Only the line containing "Instruction: View details" and the lines after it, through the end of the data below, are to be returned, each exactly as it stands.
---------- Given records
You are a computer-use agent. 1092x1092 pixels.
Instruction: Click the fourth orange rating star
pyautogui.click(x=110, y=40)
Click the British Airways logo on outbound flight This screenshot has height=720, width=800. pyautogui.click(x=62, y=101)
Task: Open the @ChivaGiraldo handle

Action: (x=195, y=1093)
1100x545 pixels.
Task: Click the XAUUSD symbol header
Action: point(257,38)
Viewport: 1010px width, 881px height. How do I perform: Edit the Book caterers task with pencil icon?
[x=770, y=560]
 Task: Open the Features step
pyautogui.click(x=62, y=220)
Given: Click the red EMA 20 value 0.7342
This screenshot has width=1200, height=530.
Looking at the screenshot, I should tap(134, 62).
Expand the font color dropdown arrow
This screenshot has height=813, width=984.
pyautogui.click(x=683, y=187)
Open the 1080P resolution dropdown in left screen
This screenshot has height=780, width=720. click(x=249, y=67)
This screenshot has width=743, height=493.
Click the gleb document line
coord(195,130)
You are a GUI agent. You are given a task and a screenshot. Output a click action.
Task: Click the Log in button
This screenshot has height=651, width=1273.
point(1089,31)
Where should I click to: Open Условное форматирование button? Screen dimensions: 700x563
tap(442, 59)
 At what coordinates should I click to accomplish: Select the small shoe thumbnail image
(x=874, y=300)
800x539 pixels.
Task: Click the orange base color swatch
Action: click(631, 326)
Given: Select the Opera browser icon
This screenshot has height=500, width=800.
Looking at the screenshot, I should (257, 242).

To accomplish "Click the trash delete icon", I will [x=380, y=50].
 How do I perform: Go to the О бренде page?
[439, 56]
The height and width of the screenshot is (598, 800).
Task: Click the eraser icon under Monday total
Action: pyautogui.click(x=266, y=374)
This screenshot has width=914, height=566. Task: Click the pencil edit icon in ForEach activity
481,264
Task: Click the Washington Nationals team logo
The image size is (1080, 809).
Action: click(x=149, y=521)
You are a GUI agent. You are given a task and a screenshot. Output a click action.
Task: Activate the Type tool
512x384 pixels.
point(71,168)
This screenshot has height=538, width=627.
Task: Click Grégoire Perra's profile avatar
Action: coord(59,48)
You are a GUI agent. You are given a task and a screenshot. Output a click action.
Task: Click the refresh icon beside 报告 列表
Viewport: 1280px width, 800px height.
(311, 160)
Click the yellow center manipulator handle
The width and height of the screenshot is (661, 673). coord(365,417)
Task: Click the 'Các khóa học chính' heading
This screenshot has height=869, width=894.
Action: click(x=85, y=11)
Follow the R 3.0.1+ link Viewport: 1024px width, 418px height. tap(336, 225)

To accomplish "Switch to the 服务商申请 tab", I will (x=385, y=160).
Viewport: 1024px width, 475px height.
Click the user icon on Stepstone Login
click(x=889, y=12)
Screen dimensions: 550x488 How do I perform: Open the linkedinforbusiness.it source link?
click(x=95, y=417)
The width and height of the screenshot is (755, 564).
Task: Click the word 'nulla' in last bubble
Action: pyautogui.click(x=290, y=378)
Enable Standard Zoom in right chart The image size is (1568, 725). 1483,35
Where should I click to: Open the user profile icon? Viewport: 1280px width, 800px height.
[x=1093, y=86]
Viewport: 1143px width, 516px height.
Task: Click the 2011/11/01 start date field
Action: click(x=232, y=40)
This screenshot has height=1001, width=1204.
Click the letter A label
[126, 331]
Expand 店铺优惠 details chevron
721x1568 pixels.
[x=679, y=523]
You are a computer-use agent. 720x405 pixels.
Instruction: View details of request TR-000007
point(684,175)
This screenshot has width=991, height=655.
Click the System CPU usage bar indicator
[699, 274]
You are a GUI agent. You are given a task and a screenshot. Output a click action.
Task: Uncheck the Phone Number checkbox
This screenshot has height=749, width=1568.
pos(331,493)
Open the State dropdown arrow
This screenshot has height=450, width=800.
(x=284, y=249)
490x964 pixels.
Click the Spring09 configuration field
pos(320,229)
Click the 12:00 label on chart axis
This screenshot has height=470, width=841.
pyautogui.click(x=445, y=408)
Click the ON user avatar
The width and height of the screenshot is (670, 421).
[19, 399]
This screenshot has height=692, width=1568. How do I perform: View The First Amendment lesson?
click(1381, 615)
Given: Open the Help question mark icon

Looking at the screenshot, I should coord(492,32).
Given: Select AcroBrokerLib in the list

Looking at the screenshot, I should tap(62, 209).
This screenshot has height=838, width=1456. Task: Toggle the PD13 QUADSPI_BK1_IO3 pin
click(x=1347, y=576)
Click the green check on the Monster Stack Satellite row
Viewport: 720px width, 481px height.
--------------------
=== Reply to the exercise ===
Instruction: View details of request TR-000007
point(684,175)
This screenshot has width=991, height=655.
Click the System CPU usage bar indicator
[699, 274]
You are a GUI agent. You are given a task and a screenshot. Output a click action.
Task: Uncheck the Phone Number checkbox
This screenshot has height=749, width=1568.
pos(331,493)
Open the State dropdown arrow
This screenshot has height=450, width=800.
(x=284, y=249)
490x964 pixels.
Click the Spring09 configuration field
pos(320,229)
Click the 12:00 label on chart axis
This screenshot has height=470, width=841.
pyautogui.click(x=445, y=408)
Click the ON user avatar
The width and height of the screenshot is (670, 421).
[19, 399]
This screenshot has height=692, width=1568. How do I perform: View The First Amendment lesson?
click(1381, 615)
Given: Open the Help question mark icon

Looking at the screenshot, I should coord(492,32).
Given: Select AcroBrokerLib in the list

Looking at the screenshot, I should tap(62, 209).
This screenshot has height=838, width=1456. Task: Toggle the PD13 QUADSPI_BK1_IO3 pin
click(x=1347, y=576)
Click the green check on the Monster Stack Satellite row
Viewport: 720px width, 481px height.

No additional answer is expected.